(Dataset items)
**********

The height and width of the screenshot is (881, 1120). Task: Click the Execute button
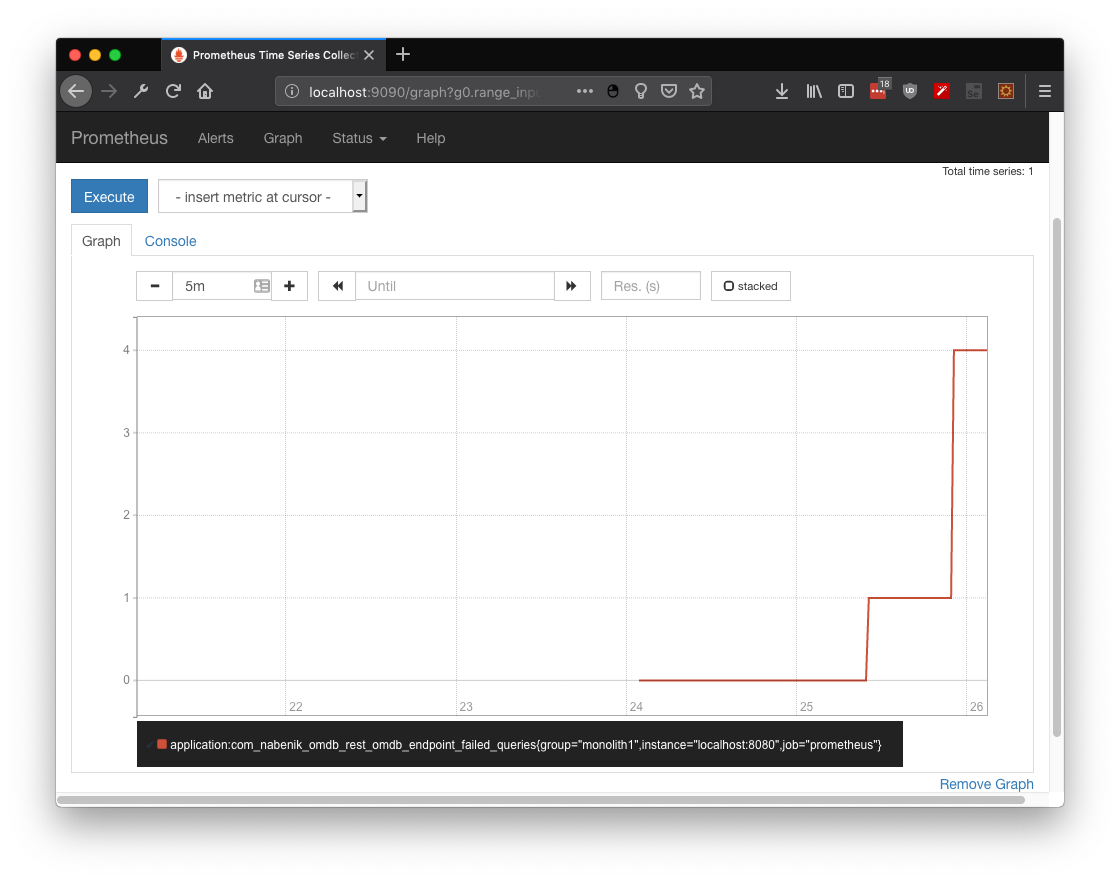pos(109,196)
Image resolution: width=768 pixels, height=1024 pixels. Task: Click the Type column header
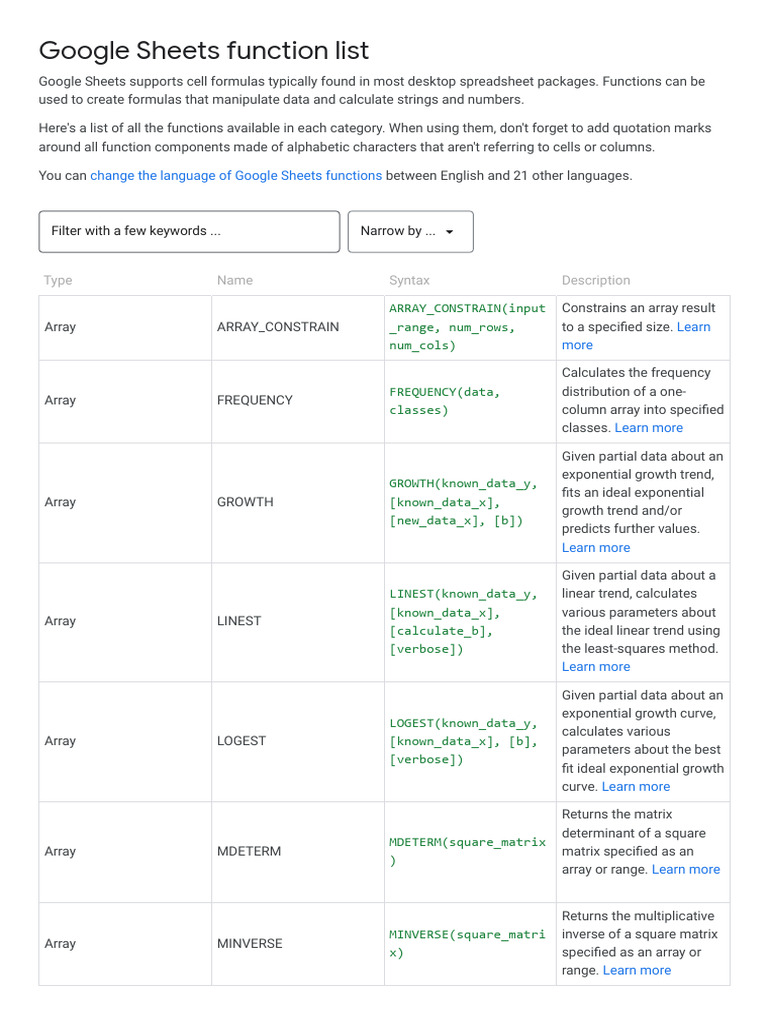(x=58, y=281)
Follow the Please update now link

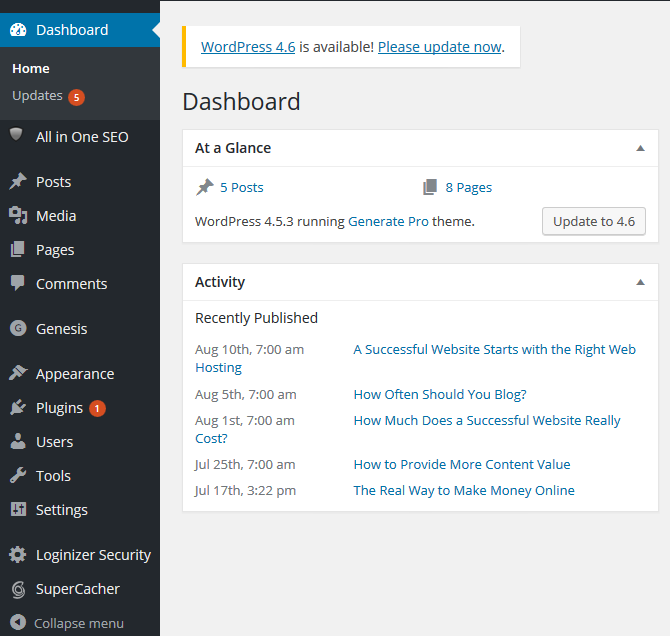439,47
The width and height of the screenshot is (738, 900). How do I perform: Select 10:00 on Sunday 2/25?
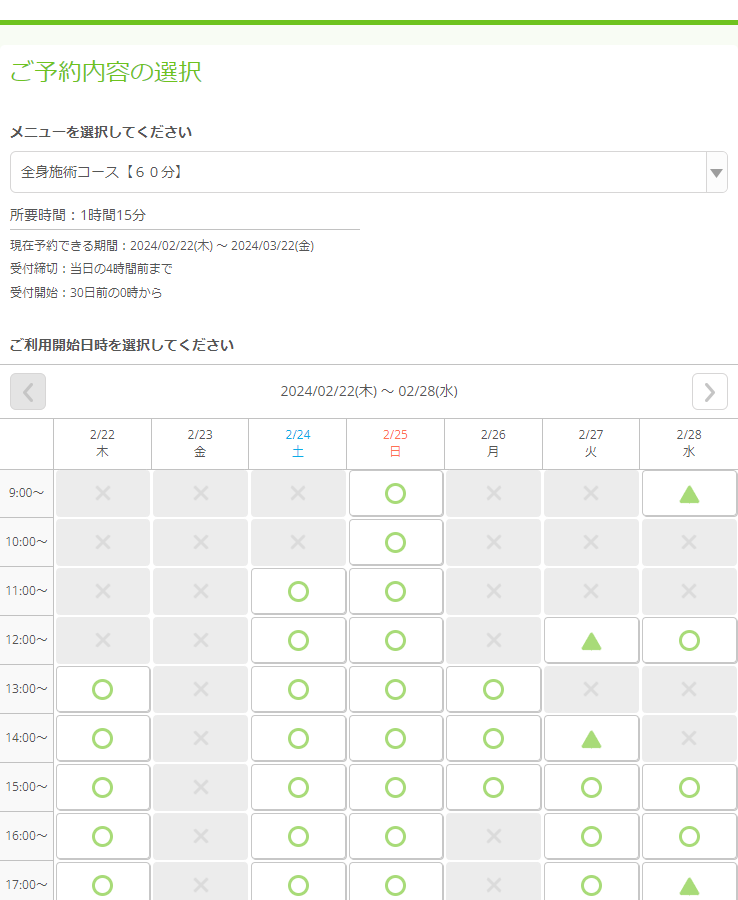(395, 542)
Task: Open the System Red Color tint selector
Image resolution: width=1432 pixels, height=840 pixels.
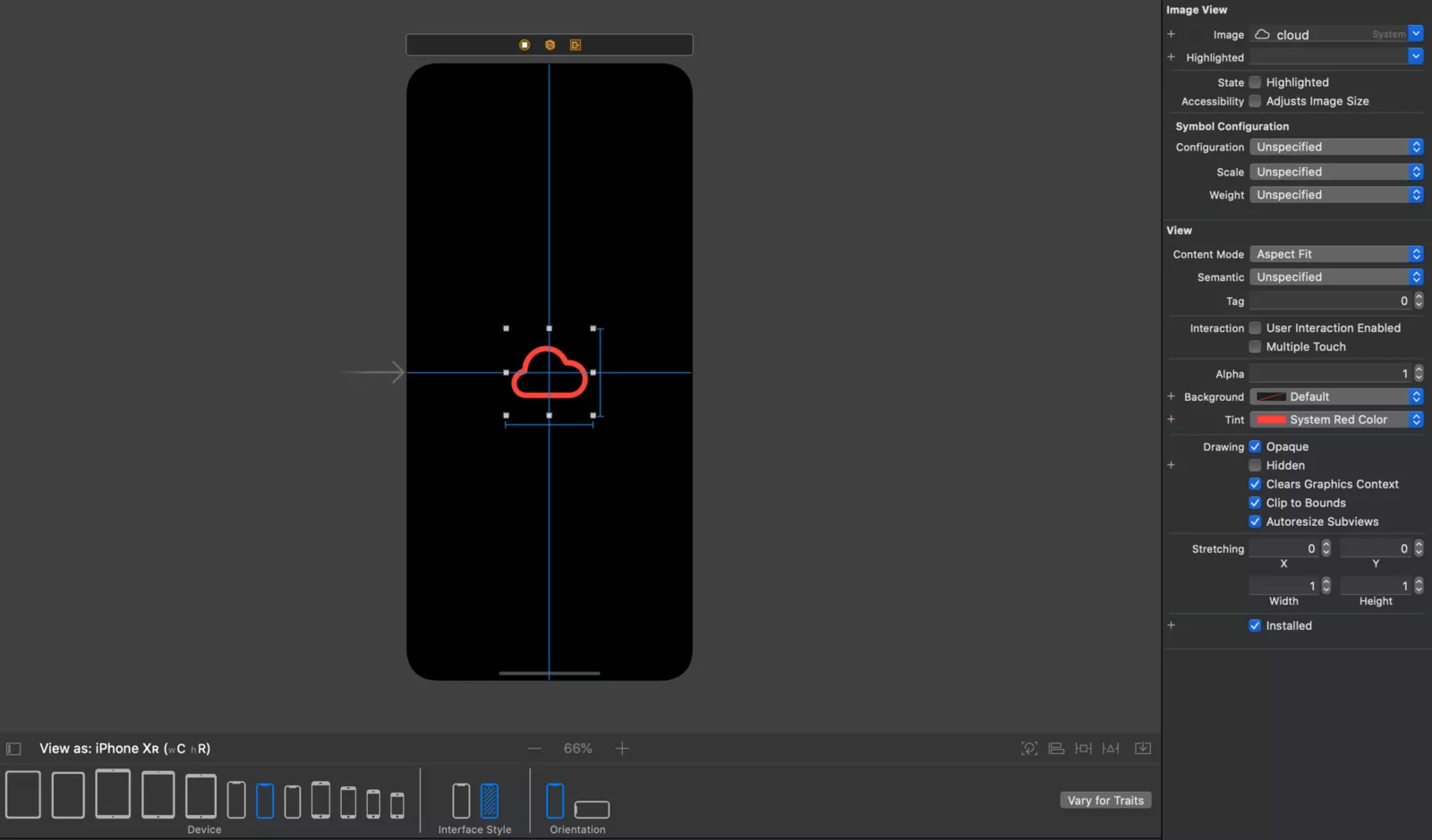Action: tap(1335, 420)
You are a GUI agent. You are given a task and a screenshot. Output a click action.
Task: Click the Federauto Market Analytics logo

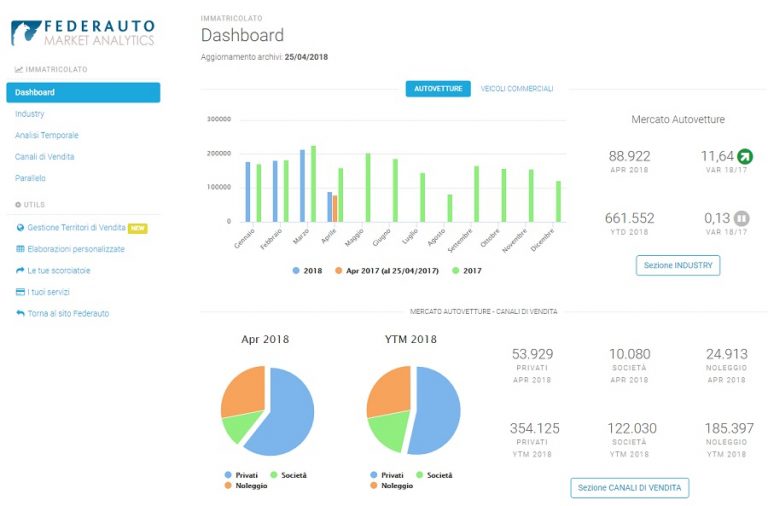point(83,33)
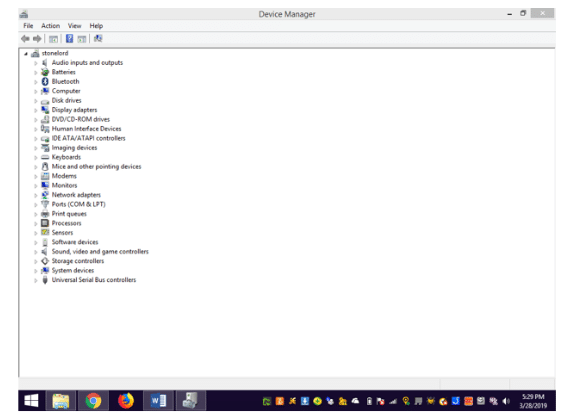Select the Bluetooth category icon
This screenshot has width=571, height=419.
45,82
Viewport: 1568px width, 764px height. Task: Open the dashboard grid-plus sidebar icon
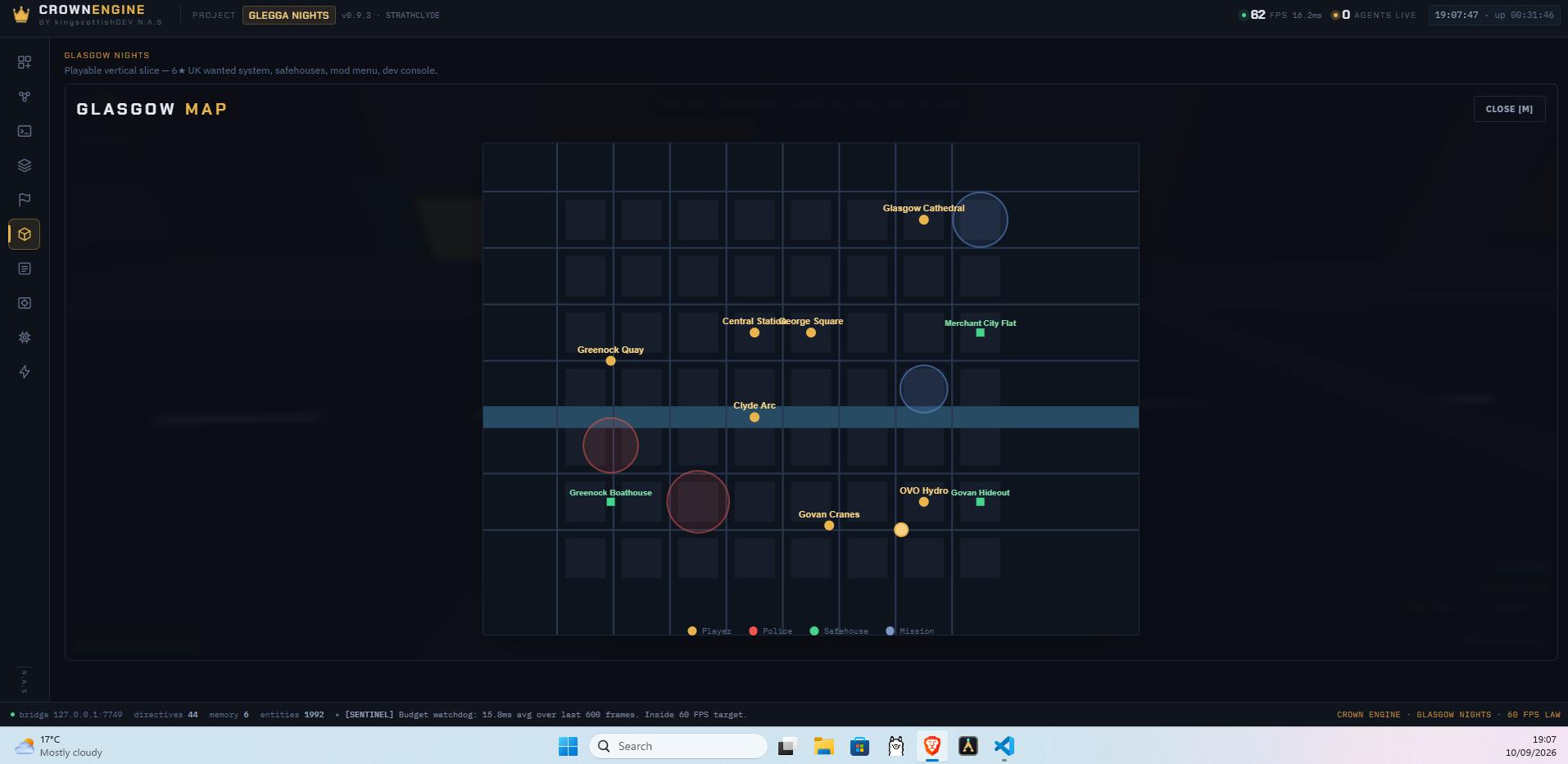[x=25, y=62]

**********

→ **What is required**
Only the lines from the one with "Image resolution: width=768" through the last line of the records above are wanted, copied exactly and with pictures omitted.

→ **Output for this task**
Image resolution: width=768 pixels, height=1024 pixels. Task: Click the Type column header
(x=58, y=281)
Follow the Please update now link

439,47
The width and height of the screenshot is (738, 900). How do I perform: Select 10:00 on Sunday 2/25?
(395, 542)
Task: Open the System Red Color tint selector
Image resolution: width=1432 pixels, height=840 pixels.
Action: tap(1335, 420)
You are a GUI agent. You are given a task and a screenshot. Output a click action.
Task: Click the Federauto Market Analytics logo

point(83,33)
Select the Bluetooth category icon
This screenshot has width=571, height=419.
45,82
Viewport: 1568px width, 764px height. Task: Open the dashboard grid-plus sidebar icon
[x=25, y=62]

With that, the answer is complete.